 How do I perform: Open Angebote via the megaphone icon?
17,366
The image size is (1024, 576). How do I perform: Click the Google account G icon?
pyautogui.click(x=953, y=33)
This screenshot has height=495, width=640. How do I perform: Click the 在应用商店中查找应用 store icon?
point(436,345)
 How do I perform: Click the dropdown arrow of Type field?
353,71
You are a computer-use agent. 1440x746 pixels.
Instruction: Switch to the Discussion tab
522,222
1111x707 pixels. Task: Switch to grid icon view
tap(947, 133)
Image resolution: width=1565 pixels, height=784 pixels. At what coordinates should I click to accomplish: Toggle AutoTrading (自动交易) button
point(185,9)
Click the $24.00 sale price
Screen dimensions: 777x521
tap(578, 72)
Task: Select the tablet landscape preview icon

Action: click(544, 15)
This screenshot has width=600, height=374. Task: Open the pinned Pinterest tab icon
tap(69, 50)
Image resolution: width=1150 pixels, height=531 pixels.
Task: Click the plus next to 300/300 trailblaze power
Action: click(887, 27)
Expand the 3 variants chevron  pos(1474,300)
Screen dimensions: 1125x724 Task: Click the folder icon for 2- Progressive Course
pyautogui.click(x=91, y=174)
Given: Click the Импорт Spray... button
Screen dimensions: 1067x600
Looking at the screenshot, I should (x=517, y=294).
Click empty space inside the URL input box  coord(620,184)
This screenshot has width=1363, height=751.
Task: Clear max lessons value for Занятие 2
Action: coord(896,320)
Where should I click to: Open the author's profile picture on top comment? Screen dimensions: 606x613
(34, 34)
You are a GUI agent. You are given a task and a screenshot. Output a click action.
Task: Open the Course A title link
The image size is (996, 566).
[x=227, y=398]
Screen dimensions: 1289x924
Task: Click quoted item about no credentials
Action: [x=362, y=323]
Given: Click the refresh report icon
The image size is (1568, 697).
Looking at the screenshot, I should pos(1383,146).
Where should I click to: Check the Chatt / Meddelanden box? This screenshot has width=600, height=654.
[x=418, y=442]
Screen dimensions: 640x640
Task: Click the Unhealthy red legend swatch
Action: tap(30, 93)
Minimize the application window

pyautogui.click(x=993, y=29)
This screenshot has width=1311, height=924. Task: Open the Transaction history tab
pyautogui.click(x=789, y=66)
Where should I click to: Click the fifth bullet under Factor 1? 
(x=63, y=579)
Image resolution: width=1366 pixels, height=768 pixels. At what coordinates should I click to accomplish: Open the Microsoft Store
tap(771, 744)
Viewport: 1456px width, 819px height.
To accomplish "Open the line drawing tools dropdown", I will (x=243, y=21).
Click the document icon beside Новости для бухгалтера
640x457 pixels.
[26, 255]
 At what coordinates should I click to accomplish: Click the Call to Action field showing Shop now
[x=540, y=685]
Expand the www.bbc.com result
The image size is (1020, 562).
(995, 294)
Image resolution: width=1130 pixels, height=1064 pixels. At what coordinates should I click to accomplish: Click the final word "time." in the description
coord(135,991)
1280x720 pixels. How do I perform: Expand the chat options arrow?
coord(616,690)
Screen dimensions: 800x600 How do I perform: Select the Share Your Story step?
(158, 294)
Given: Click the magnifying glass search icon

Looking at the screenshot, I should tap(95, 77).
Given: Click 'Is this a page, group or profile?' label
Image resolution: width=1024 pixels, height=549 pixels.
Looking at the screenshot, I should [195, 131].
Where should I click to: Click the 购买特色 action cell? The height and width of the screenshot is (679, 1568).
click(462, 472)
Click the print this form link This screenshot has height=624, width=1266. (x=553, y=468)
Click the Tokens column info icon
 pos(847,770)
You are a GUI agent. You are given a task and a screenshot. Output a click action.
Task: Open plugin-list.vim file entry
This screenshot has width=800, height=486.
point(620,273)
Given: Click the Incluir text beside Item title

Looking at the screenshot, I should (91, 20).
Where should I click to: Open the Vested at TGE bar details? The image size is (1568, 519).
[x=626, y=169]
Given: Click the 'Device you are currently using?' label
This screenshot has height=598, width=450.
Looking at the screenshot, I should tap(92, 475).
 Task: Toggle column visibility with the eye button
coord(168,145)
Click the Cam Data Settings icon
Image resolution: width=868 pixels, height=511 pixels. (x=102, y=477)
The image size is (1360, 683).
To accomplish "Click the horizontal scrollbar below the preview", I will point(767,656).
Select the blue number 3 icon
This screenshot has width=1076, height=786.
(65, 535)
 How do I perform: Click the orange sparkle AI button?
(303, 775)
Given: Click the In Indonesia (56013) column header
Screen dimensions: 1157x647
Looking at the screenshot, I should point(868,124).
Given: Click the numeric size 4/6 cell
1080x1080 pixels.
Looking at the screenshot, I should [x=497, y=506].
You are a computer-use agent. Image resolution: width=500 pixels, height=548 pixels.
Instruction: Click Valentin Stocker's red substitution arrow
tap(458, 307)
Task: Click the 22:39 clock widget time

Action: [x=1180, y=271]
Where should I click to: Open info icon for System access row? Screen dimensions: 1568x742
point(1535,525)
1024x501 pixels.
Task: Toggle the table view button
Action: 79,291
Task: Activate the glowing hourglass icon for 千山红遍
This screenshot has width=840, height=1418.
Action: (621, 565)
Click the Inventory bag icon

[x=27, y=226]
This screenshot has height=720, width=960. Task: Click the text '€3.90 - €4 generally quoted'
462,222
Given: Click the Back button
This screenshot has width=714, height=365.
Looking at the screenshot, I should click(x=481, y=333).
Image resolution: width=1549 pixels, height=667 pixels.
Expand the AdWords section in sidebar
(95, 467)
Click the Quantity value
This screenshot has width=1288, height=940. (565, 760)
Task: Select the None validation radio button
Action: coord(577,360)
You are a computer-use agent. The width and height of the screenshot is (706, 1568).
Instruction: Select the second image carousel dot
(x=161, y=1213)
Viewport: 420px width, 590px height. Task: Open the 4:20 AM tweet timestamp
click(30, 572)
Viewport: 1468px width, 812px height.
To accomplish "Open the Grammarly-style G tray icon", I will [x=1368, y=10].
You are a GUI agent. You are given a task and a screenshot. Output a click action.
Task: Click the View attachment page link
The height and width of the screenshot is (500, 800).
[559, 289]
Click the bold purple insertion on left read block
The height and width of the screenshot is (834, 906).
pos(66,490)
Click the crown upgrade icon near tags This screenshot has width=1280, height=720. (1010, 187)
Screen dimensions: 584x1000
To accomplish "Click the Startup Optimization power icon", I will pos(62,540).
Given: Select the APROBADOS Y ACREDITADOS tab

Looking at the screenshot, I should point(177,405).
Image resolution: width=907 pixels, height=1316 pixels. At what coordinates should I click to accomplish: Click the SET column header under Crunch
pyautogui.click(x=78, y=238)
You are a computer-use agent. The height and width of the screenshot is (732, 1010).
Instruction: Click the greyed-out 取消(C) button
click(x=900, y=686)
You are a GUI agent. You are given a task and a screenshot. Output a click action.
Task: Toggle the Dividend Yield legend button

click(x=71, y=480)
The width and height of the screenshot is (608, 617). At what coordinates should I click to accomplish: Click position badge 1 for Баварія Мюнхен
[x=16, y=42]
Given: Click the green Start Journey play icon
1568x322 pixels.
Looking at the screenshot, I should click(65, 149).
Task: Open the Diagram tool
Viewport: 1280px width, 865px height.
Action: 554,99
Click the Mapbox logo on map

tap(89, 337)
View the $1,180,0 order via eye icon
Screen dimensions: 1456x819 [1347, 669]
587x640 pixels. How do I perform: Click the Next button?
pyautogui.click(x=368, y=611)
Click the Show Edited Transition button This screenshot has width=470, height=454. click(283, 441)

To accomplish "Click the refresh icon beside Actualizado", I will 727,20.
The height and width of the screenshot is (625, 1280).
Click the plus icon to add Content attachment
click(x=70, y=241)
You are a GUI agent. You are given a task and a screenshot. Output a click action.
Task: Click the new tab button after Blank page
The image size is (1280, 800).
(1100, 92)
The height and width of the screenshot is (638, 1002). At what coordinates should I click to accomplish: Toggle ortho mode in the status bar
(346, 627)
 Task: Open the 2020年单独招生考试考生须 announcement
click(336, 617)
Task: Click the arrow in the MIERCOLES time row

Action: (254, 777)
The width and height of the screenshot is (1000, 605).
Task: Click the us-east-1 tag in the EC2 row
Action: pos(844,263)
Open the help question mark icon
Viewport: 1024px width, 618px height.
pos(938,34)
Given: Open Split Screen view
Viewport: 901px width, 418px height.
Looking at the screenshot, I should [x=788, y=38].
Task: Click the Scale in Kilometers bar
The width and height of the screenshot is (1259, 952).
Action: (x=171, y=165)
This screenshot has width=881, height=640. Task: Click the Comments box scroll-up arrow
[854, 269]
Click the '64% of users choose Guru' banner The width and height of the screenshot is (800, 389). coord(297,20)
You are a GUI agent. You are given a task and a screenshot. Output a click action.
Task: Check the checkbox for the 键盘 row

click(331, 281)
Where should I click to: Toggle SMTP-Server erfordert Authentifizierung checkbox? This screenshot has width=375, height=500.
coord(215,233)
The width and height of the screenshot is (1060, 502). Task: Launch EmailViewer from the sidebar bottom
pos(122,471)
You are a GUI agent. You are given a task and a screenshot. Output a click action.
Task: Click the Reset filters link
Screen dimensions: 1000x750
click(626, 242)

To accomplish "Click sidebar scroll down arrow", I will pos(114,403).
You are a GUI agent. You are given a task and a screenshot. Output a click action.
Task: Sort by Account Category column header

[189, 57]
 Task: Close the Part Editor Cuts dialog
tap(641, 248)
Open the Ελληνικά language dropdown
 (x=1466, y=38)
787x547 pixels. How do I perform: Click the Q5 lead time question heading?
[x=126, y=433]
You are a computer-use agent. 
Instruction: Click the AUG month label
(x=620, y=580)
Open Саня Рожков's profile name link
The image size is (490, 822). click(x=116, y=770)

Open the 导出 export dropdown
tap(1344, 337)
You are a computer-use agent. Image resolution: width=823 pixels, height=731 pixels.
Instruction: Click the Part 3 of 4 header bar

_Work instruction_. Go through the records and show every line with the string "computer" in it.

_Task output_.
You are a computer-use agent. 1440x746 pixels.
You are a computer-use agent. Image resolution: width=500 pixels, height=548 pixels.
You are a computer-use agent. The width and height of the screenshot is (706, 1568).
You are a computer-use agent. The height and width of the screenshot is (732, 1010).
You are a computer-use agent. 
You are a computer-use agent. Image resolution: width=823 pixels, height=731 pixels.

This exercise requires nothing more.